VMware Storage problem

Incident Report for CYSO

Postmortem

During regular hardware maintenance on 17 January on a server in the Equinix data center by a technician from one of our suppliers, a situation arose at 12:10 in which both power feeds of equipment, including two storage switches, in that rack were interrupted.

The cause appears to be a combination of circumstances in which both power feeds on the ATS PDU were interrupted. An ATS is an Automatic Transfer Switch that can switch between the A and B feed in the event of a failure on a power feed. As a result of the loss of both feeds, connected storage switches in the relevant rack both failed. As soon as we suspected that a power outage was the basis for the situation that had arisen, we immediately sent engineers to the data center to assess and repair the situation on site.

Due to the failure of a redundant part of the storage network, the SAN storage became unavailable for a large part of our customers in the Equinix data center, which resulted in virtual servers crashing.

After power was restored by an on-site Cyso engineer at 12:59, we began the process of rebooting the affected servers and checking for file system errors as needed due to the unexpected SAN storage failure. By 14:35, 80% of the systems experiencing problems were back online. At 16:15 this had risen to 95% and at 19:30 the very last error messages had been resolved.

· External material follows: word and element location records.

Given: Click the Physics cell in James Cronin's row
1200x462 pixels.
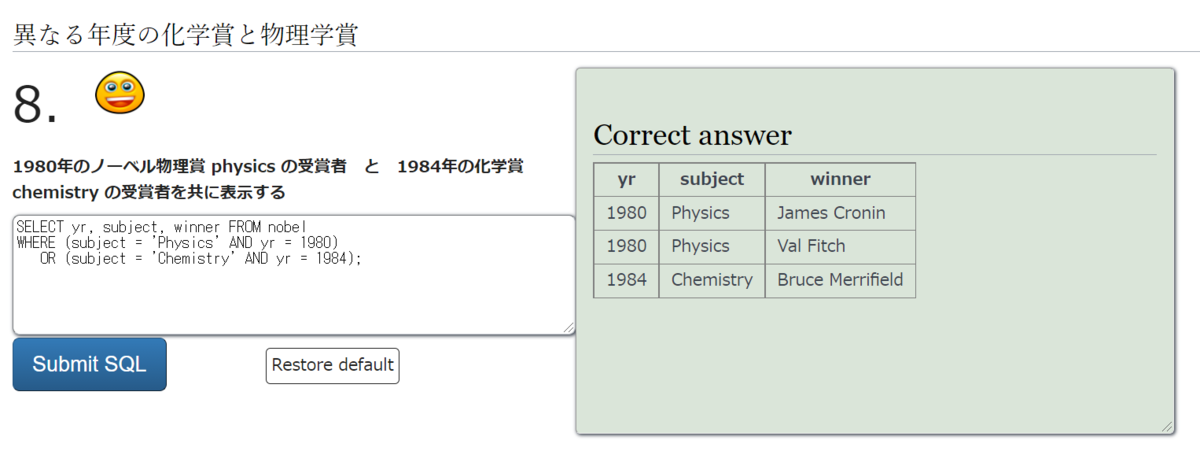Looking at the screenshot, I should point(700,213).
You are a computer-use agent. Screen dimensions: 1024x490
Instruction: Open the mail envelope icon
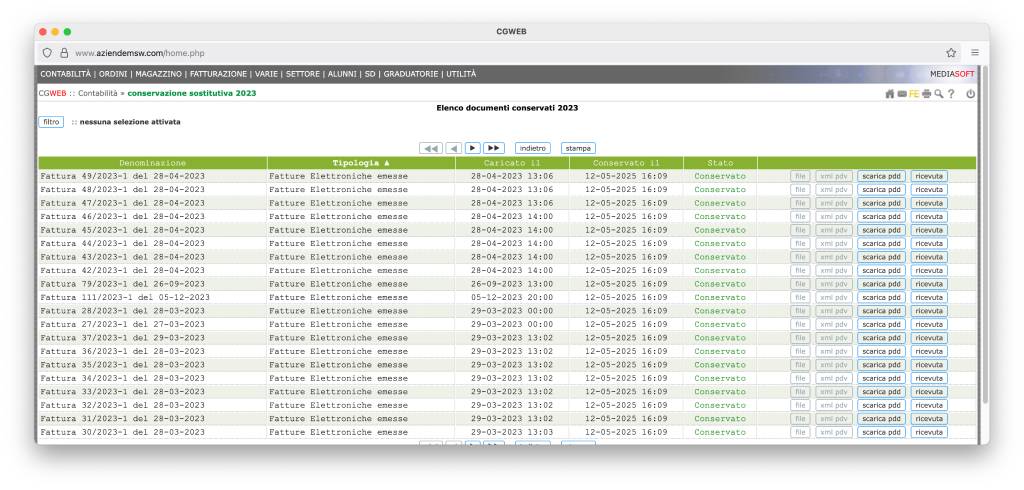coord(900,93)
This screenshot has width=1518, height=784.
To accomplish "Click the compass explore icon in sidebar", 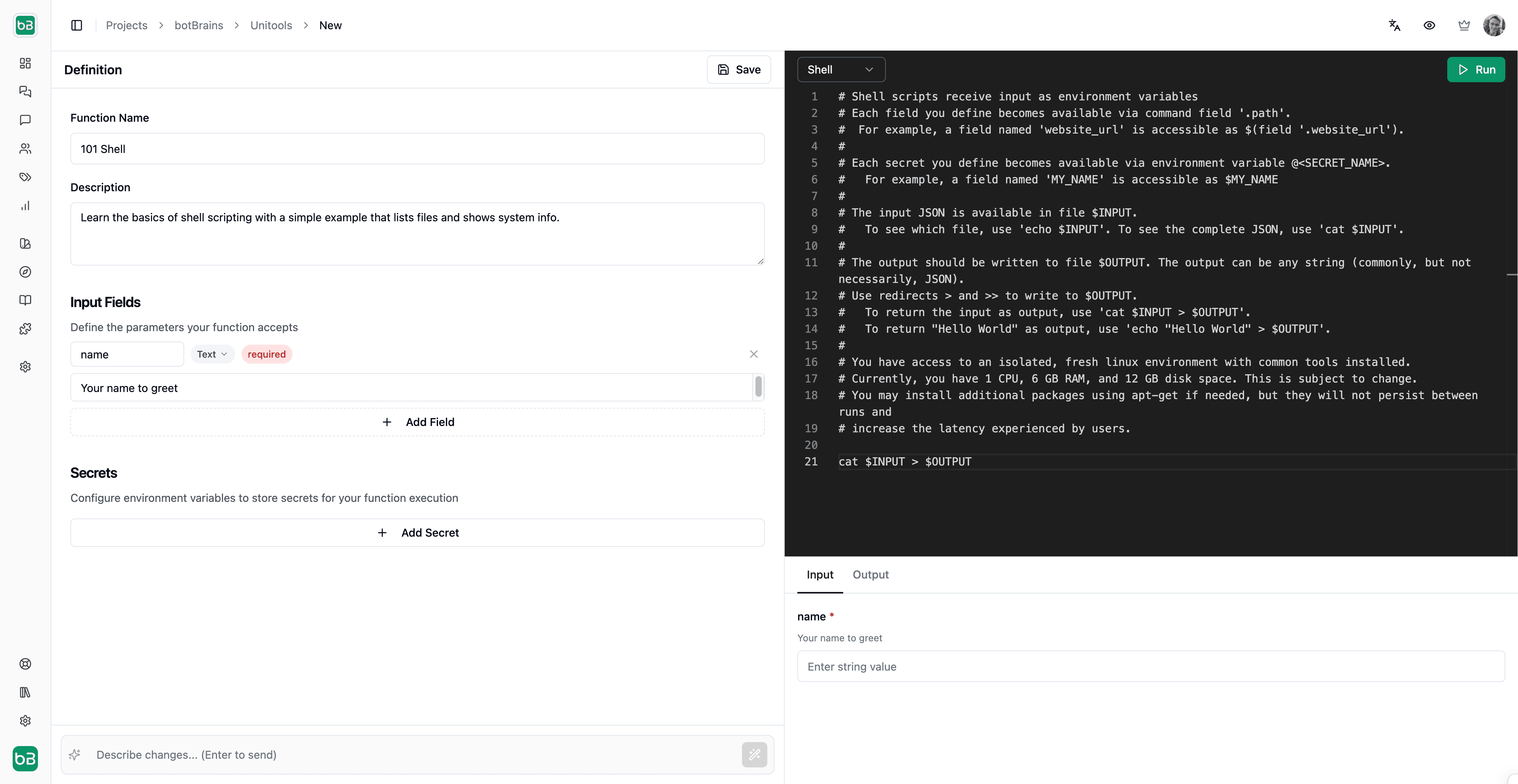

Since we have our infrastructure connected to two different power feeds in the data center, we were caught off guard by this equipment failure. We are going to check the cabling in the data center to find out why this went wrong and take measures to prevent this in the future. In addition, until further notice, we will only allow external suppliers access to our data centers under the supervision of one of our own engineers. Finally, we will investigate whether it is possible to increase the robustness of servers in the event of an unexpected loss of SAN storage.

Posted Jan 18, 2022 - 17:27 CET

Resolved

The final remaining issues as a result of today's incident have been resolved.

Posted Jan 17, 2022 - 19:15 CET

Update

We're still working on a few remaining issues as a result of today's power disruption, We hope to give the all-clear sign soon.

Posted Jan 17, 2022 - 16:56 CET

Monitoring

Most affected systems are back online. Our engineers are still working on those that still suffer after effects.

Posted Jan 17, 2022 - 13:43 CET

Update

Because storage for servers had been disconnected earlier, we're still performing reboots for servers that suffer from read-only file systems.

Posted Jan 17, 2022 - 13:27 CET

Identified

Power has been restored in the rack. We are now checking all systems that were affected.

Posted Jan 17, 2022 - 13:08 CET

Update

Our engineers are now onsite at the datacenter and the affected rack.

Posted Jan 17, 2022 - 13:00 CET

Update

The disruption might possibly be caused by a power issue in one of our racks. We're still investigating.

Posted Jan 17, 2022 - 12:45 CET

Investigating

We are currently experiencing issues within part of our VMware cloud platform in our Equinix datacenter which may result in services being unavailable. Our engineers are currently working to find the cause of the problem.

Posted Jan 17, 2022 - 12:27 CET